About the 95% problem part, even I have never faced a problem in my entire stint with Ubuntu other than a Partition Table corruption with Hardy Heron. That too was fixed in seconds by testdisk. The 95% is straight off public reports. You may Google for it.
See, KDE looks and DEBs v/s RPMs are all a personal preference. The majority would want KDE4 looking modern and would prefer Apt-Get due to its speed and simplicity. “apt-get update” is better than “yum makecache all”, from a simplicity point of view. But yes, there are many people like you who prefer KDE3 because they are so used to it, and RPMs because in the inside they are actually more robust than DEBs.
The conclusion is based on the all-round performance. Just because someone got the top in the highest number of criterias does not mean its the overall top. A distro may have no first places at all, but because of its consistent performance it makes it to the top in the end.
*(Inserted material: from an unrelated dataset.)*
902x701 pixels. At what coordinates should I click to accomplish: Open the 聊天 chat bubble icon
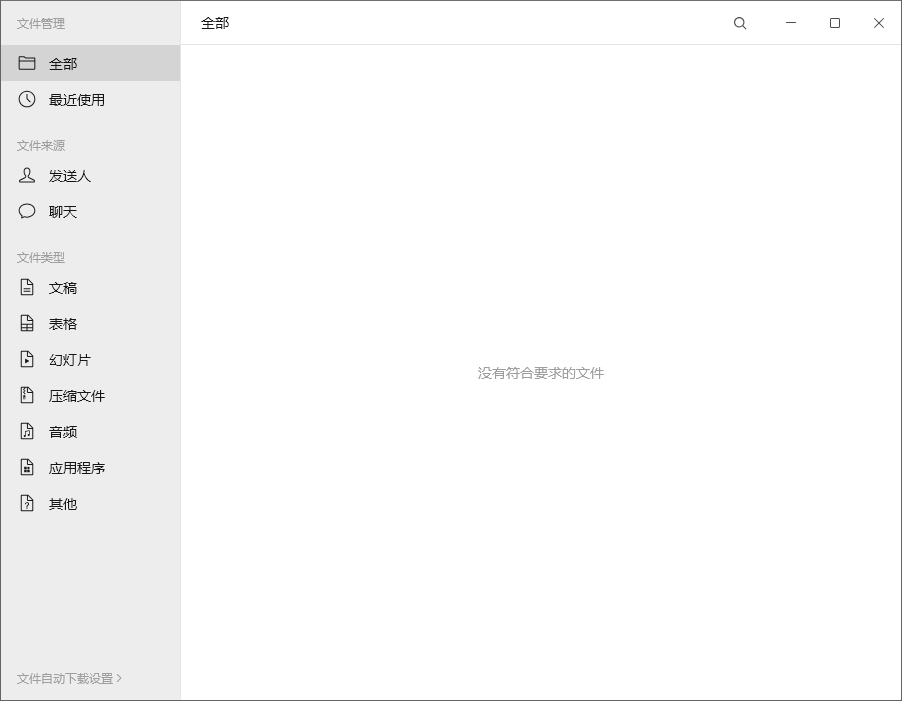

[…] is a new comparison which was labeled “The Ultimate Distro Showdown”. Important distributions like Fedora […]
Those who are criticizing ubuntu for a lack of “out of the box” support, i suggest trying out linux mint. Its not ” ubuntu done right” as some people will like to point out.but it gives you lots of things peinstalled so you dont have to go searching. If you can keep up with its release schedule( which is 3 months behind ubuntu), its really worth a try. particularly for GNOME fanboys like me.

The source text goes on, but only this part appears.